The anticonvulsive effects of thalidomide have recently been proposed in animal models and human’s studies. The majority of hypnotics and sedatives drugs have shown parallel anti-epileptogenic properties; thus, it seems logical that an analog of glutamic acid agent, thalidomide, and its derivative, lenalidomide, show the same anticonvulsive activity, as found in our present study. Of noted, there is no report of physical dependence to thalidomide or its derivative agent lenalidomide, in contrast with other hypnotic and sedative drugs. Moreover, in suicidal attempts by these drugs, survival even after huge doses consumption has been reported.65,66 In the current study we used PTZ (a GABA receptor antagonist) to create a common chemically-induced clonic seizures in mice.
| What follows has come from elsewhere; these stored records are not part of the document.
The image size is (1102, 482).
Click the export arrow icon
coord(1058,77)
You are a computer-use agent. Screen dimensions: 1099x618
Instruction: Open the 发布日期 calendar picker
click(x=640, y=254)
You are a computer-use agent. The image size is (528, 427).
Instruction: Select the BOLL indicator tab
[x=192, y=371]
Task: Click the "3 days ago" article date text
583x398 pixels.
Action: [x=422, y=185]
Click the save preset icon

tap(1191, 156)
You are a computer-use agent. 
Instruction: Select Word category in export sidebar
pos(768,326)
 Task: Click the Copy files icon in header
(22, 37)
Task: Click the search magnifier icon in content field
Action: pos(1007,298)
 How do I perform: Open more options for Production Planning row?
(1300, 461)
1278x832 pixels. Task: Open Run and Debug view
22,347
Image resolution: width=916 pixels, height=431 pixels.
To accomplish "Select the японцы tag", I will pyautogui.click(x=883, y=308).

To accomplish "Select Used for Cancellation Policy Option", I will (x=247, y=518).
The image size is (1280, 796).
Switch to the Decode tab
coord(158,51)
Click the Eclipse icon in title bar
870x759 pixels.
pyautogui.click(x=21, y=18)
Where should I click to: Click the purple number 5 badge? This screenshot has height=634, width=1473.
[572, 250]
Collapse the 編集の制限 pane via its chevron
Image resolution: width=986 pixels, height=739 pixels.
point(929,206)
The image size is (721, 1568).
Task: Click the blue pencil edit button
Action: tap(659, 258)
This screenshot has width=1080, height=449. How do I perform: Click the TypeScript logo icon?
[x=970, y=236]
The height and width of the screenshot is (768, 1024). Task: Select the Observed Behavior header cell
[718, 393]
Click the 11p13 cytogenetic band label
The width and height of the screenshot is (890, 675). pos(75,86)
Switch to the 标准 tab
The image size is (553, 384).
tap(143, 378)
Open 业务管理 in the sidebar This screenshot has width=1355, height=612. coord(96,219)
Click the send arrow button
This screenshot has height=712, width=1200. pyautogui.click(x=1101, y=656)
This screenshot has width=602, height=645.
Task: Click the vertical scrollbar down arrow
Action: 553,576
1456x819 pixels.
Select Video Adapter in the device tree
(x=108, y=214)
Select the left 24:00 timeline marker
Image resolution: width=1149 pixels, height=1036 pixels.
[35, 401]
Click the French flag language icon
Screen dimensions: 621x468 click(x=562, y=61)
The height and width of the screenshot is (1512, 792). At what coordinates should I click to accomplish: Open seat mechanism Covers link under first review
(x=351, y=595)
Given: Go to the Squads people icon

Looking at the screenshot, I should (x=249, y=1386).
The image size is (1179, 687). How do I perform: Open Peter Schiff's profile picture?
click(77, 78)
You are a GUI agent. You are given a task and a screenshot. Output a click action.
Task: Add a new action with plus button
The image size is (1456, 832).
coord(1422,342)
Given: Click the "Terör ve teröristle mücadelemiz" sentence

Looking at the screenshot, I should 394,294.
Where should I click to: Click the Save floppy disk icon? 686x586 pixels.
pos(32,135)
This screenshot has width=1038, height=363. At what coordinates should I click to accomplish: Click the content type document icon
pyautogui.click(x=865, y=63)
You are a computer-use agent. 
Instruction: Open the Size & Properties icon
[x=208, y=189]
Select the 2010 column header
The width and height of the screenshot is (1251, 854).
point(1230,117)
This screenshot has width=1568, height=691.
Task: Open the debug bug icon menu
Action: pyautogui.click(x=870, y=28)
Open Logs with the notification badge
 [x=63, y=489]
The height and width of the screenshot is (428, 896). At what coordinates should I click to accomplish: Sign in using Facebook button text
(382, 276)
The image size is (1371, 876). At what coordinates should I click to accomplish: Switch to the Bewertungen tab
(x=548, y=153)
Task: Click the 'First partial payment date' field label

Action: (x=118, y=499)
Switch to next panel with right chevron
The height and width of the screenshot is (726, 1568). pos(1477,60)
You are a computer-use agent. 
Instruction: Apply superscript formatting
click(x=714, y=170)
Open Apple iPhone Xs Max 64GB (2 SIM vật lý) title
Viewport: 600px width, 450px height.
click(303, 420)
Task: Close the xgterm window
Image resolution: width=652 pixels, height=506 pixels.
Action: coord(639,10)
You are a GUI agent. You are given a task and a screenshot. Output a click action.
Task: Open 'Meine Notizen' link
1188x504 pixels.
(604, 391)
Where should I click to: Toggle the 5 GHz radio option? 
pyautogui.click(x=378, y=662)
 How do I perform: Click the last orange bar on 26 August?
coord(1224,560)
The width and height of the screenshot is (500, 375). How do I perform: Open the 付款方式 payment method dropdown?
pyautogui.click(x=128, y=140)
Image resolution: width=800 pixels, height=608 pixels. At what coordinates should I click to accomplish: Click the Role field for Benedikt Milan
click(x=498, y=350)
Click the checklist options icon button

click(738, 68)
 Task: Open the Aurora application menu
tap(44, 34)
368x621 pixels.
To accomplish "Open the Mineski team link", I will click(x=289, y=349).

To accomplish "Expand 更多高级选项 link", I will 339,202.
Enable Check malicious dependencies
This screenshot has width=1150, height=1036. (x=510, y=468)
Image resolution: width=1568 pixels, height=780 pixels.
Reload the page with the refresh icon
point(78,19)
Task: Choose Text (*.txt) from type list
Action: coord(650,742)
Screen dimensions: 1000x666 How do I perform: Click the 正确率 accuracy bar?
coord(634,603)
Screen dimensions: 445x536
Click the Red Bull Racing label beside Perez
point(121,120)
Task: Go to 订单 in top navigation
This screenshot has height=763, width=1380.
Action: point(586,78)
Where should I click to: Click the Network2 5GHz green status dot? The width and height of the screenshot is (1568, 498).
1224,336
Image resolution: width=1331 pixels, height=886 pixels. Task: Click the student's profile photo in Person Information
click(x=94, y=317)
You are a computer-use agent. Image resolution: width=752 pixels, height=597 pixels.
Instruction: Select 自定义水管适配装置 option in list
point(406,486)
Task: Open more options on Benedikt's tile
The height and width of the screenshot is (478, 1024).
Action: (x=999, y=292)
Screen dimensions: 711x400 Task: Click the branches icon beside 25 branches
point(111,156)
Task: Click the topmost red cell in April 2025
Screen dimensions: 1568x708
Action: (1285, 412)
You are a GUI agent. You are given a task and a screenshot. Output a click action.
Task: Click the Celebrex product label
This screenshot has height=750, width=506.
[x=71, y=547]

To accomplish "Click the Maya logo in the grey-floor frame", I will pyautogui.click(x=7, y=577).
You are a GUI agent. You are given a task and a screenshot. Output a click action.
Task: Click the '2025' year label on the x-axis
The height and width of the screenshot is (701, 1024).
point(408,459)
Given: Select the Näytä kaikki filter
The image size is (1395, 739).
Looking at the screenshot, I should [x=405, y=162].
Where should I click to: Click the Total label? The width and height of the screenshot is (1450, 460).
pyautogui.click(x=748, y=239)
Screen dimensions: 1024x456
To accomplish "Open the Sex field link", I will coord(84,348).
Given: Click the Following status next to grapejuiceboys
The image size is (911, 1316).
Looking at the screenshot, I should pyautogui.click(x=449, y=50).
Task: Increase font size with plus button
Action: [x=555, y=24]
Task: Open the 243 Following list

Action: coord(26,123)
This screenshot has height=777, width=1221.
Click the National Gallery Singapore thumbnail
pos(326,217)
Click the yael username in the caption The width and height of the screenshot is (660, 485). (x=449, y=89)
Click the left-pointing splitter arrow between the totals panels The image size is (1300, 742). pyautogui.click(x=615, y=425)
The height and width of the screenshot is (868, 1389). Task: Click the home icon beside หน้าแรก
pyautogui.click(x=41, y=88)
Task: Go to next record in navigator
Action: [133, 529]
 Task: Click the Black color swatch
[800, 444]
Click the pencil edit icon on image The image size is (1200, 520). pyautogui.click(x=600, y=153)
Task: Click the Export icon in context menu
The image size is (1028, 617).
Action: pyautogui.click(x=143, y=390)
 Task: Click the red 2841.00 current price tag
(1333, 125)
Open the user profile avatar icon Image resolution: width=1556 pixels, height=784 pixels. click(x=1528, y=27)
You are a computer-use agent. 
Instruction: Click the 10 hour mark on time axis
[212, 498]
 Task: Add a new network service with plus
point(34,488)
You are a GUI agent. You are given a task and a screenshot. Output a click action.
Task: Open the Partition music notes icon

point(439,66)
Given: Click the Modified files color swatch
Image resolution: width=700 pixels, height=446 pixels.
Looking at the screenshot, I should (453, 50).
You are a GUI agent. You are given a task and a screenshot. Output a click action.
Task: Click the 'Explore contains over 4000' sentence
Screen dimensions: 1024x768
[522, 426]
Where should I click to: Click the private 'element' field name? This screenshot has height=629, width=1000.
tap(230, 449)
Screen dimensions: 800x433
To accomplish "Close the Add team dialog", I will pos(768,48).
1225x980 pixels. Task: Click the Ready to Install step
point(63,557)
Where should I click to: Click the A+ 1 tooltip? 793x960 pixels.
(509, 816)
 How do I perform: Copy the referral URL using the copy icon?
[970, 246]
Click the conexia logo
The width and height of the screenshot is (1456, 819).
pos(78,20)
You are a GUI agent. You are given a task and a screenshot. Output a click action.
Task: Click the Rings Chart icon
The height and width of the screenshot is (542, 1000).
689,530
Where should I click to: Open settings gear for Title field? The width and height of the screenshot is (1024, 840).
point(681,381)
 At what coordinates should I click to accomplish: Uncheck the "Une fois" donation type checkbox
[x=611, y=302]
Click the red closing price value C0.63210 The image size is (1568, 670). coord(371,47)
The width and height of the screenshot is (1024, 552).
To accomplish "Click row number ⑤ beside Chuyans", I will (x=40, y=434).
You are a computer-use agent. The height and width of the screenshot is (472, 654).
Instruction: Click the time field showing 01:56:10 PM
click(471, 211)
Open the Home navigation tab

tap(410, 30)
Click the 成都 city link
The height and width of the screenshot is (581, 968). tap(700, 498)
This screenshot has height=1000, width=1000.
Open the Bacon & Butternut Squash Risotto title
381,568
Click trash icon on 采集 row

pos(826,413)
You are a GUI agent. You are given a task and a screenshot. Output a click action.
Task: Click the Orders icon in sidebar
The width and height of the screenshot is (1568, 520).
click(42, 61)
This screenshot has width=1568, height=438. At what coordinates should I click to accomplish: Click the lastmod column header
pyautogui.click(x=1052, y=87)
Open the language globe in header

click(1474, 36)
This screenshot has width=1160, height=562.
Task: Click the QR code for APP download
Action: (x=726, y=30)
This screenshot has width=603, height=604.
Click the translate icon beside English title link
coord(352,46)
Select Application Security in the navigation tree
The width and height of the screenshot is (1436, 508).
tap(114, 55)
The PTZ-induced seizures are categorized as a model of generalized seizure that produces a myoclonic seizure.67 When screening anticonvulsant candidates the PTZ model is a good tool for evaluating anti-seizure characteristics compared to a focal or partial seizure model.67 Beside assessing the time until the first whole body clonus event, some studies also assess time to the tonic-hind limb extension after PTZ injection, which may extend assessment for tonic seizures.68 However, it is noteworthy that in our study we only assessed the clonic seizures (and did not evaluate the time to tonic phase) after PTZ injection. In conclusion, our data indicated that acute administration of lenalidomide increases the PTZ-induced clonic seizure threshold in mice. Additionally, we demonstrated that this anticonvulsive activity of lenalidomide may be mediated by the NMDAR and NO pathway.